(Extracted data entries)
★ ★ ★ ★
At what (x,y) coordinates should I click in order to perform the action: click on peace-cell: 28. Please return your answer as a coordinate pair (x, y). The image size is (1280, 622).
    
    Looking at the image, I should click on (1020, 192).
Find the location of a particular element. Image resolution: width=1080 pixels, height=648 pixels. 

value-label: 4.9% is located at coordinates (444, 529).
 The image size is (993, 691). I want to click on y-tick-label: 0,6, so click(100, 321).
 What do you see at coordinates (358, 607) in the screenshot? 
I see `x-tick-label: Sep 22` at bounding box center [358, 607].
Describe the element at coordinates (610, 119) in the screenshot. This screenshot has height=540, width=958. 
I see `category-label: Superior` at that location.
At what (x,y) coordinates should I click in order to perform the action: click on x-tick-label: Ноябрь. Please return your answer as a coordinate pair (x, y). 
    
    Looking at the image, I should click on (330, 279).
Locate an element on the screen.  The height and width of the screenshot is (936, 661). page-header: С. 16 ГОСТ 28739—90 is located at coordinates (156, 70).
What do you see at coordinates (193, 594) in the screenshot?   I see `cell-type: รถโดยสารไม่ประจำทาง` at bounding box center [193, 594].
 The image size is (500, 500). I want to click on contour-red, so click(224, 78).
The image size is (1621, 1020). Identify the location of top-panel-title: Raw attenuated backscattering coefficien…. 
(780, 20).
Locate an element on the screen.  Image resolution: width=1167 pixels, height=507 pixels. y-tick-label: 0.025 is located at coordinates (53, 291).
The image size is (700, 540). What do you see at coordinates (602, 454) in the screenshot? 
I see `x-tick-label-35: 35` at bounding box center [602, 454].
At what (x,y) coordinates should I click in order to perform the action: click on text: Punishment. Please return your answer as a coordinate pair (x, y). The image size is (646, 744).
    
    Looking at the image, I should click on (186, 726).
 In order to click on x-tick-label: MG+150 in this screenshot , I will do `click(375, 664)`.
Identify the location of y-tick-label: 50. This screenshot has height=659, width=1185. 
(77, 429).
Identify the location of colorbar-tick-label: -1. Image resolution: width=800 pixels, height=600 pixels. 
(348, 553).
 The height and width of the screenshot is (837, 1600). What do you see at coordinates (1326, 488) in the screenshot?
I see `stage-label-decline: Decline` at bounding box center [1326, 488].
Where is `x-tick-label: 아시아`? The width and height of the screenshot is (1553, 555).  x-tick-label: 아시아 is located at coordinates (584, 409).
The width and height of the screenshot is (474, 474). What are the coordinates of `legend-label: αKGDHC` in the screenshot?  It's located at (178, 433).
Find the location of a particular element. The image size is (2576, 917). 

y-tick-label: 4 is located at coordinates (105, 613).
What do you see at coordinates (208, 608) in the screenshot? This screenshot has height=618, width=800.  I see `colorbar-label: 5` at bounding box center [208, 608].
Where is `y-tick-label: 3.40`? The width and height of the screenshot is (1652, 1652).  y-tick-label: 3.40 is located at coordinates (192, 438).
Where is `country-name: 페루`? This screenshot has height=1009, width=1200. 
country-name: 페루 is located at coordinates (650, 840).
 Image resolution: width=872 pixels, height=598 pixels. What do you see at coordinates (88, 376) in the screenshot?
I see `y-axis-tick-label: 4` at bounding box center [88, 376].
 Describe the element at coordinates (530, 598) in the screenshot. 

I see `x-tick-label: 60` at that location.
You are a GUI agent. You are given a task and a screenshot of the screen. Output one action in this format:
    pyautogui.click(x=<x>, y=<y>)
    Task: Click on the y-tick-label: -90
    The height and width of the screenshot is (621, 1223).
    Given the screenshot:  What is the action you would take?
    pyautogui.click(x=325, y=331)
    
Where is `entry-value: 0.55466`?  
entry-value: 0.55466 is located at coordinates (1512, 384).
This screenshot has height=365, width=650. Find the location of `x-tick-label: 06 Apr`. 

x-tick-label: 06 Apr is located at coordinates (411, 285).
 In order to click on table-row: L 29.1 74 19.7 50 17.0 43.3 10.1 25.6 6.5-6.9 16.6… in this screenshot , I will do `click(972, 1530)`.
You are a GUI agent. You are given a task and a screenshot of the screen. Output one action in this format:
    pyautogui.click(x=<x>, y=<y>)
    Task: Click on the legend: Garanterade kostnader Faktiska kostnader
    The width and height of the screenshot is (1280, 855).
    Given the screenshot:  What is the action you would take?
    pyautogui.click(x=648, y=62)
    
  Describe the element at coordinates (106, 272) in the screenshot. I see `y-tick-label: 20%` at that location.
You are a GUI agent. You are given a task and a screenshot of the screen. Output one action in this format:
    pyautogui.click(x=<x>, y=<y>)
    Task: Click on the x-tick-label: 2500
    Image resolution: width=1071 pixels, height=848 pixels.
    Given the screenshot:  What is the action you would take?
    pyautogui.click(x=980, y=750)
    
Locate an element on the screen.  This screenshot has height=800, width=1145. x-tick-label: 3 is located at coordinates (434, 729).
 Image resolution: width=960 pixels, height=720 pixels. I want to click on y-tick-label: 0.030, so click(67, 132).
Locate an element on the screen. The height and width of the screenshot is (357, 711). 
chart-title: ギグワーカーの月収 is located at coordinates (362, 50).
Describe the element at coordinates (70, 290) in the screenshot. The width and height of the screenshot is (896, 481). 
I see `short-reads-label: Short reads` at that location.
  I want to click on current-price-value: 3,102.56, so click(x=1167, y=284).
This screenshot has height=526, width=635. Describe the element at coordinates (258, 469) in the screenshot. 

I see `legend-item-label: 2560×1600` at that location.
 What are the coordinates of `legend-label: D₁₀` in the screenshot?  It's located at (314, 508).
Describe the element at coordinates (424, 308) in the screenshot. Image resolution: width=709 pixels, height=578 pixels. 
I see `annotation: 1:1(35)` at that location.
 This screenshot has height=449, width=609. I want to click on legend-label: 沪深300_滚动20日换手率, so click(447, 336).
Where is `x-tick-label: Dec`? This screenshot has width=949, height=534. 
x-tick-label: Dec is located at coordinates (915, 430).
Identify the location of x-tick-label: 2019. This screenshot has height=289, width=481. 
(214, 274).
★ ★ ★ ★
# GOAL OF THE EXERCISE
Gather every row above that contains the string "Please" and copy each such row in full.

# EXERCISE OUTPUT
At what (x,y) coordinates should I click in order to perform the action: click on peace-cell: 28. Please return your answer as a coordinate pair (x, y). The image size is (1280, 622).
At what (x,y) coordinates should I click in order to perform the action: click on x-tick-label: Ноябрь. Please return your answer as a coordinate pair (x, y). 
At what (x,y) coordinates should I click in order to perform the action: click on text: Punishment. Please return your answer as a coordinate pair (x, y). The image size is (646, 744).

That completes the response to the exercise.